Tokens
Tokens represent user state and permissions. They're signed JWTs that prove things like "this user is logged in" or "this user has connected their Gmail account."
What Tokens Do
Tokens solve two problems:
State - The AI needs to know what context a user is in. Are they logged in? Have they selected a project? Connected an external account?
Permissions - Tools need to know what a user is allowed to do. Can they access this data? Call this API?
Instead of building complex permission systems, you define tokens declaratively.
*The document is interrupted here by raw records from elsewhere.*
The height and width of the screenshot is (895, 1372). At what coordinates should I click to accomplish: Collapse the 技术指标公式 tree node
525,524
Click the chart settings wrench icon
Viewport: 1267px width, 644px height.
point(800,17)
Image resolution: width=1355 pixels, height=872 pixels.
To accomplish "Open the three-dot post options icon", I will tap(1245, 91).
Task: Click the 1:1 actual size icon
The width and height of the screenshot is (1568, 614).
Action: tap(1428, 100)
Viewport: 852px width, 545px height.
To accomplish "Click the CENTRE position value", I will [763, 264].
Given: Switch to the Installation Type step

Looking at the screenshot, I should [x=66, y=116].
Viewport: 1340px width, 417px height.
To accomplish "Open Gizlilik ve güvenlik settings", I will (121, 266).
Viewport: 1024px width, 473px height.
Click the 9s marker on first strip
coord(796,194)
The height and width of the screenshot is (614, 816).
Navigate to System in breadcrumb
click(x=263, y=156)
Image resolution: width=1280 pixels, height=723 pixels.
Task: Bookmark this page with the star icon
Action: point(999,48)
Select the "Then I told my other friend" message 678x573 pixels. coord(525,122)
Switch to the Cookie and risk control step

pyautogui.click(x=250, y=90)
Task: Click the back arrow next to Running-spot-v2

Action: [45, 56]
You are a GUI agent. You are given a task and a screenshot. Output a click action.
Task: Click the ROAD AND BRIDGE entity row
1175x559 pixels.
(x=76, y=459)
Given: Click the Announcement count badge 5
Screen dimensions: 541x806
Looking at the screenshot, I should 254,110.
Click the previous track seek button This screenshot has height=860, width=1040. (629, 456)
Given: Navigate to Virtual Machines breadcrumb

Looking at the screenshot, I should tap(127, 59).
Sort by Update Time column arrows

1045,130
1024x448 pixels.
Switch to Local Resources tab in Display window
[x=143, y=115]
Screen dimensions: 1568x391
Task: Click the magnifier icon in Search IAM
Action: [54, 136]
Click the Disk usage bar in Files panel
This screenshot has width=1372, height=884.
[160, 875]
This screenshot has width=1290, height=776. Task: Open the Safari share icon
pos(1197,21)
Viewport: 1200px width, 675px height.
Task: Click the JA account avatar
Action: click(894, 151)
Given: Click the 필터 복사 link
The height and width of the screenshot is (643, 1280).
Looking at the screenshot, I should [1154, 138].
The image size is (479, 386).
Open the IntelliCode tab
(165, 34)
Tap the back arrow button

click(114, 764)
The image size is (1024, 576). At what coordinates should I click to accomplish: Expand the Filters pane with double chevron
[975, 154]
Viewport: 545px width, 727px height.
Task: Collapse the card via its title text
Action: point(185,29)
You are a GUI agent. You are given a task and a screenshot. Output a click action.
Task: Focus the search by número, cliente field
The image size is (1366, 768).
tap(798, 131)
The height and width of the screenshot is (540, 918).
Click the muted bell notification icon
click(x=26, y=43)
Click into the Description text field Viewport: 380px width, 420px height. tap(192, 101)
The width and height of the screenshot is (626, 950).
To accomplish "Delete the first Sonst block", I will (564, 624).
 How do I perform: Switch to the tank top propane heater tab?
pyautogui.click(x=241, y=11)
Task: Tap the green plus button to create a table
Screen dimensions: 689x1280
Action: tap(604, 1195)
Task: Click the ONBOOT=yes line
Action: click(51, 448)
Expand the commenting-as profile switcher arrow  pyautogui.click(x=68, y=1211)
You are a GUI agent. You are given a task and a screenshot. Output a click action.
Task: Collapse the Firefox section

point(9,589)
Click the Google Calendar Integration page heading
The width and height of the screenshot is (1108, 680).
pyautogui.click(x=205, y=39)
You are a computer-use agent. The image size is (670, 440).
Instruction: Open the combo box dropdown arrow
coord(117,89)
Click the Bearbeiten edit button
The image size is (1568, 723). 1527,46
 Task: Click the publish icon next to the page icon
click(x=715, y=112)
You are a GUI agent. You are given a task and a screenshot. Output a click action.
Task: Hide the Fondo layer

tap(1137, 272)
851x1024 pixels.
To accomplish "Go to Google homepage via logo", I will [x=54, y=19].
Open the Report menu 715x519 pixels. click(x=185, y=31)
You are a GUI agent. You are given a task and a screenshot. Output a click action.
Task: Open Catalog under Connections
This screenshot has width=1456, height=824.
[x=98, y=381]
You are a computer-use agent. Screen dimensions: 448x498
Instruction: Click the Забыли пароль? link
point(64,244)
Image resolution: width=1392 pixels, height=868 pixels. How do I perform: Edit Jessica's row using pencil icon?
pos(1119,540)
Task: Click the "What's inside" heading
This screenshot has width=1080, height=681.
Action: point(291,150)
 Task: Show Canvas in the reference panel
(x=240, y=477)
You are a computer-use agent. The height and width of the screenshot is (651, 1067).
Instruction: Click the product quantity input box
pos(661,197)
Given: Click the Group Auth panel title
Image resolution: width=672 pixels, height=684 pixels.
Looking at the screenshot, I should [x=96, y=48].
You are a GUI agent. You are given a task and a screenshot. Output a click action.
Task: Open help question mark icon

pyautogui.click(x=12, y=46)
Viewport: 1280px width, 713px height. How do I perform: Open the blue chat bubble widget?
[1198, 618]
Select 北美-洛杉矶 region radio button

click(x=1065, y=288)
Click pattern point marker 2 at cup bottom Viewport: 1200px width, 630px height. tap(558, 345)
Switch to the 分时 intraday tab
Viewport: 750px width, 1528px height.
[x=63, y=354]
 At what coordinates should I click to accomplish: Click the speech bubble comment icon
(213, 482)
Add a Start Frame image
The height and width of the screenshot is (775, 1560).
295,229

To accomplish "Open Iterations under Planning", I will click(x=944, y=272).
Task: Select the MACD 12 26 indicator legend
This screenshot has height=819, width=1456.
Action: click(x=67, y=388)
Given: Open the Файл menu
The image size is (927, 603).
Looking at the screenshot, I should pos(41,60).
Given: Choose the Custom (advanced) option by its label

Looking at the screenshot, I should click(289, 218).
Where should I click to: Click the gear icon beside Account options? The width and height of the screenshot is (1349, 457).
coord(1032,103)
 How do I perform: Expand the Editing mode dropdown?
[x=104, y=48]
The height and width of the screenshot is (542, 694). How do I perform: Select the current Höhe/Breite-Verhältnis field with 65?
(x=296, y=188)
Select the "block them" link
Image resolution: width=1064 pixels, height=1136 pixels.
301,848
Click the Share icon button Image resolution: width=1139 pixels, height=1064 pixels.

The architecture handles verification and enforcement.
Defining Tokens
Tokens are defined in tokens.json:
{
"account": {
"state": "Signed in",
"description": "User authentication token",
"schema": {
"type": "object",
"properties": {
"accountId": {
"type": "string",
"description": "User's account ID"
},
"email": {
"type": "string",
"description": "User's email address"
}
},
"required": ["accountId", "email"]
},
"expiresIn": 2592000000
}
}
Token Fields
| Field | Required | What It Does |
|---|---|---|
state |
No | Human-readable state shown to AI when user has this token |
description |
No | Explains what this token represents |
schema |
Yes | JSON Schema for the token's payload |
expiresIn |
No | How long until expiration (milliseconds, default: 24 hours) |
The State Field
The state field is important. It tells the AI what having this token means.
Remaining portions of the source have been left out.